> _Input material_
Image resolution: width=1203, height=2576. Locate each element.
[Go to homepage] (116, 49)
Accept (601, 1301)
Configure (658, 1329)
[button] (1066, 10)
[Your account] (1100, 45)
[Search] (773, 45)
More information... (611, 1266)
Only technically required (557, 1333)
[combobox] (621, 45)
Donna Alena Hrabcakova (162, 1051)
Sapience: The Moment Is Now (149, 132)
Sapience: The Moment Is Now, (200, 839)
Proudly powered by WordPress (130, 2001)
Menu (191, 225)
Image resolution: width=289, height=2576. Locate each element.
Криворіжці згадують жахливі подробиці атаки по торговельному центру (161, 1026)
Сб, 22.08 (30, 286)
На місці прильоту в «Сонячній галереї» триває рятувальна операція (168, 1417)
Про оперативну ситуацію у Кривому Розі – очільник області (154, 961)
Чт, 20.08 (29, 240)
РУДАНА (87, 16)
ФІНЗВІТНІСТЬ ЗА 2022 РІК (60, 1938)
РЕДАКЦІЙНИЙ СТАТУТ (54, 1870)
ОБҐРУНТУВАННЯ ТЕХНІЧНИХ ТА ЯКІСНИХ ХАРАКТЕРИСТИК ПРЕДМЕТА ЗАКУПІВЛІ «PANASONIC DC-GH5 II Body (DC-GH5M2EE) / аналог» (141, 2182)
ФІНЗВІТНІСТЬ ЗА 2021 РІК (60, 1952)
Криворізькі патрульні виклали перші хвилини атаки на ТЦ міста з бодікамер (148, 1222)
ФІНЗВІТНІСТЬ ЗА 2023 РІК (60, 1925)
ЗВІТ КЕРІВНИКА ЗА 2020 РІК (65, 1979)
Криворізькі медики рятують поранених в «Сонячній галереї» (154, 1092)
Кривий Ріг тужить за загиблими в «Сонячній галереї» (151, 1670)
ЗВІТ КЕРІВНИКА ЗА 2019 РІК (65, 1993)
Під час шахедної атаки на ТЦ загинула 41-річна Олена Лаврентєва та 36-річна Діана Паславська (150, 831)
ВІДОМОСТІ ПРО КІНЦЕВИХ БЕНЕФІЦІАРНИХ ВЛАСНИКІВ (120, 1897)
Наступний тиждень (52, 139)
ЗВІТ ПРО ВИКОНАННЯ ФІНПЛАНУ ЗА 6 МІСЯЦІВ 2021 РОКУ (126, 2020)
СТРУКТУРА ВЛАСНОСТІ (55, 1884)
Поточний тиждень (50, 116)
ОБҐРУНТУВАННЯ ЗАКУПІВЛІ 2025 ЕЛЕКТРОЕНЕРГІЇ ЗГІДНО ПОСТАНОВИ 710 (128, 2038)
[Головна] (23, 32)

> _Directions_
Among the records above, only the lines between the line holding "Криворізькі медики рятують" and the line holding "ВІДОМОСТІ ПРО КІНЦЕВИХ", inclusive, are to be output, exactly as written.

> _Response for this exercise_
Криворізькі медики рятують поранених в «Сонячній галереї» (154, 1092)
Кривий Ріг тужить за загиблими в «Сонячній галереї» (151, 1670)
ЗВІТ КЕРІВНИКА ЗА 2019 РІК (65, 1993)
Під час шахедної атаки на ТЦ загинула 41-річна Олена Лаврентєва та 36-річна Діана Паславська (150, 831)
ВІДОМОСТІ ПРО КІНЦЕВИХ БЕНЕФІЦІАРНИХ ВЛАСНИКІВ (120, 1897)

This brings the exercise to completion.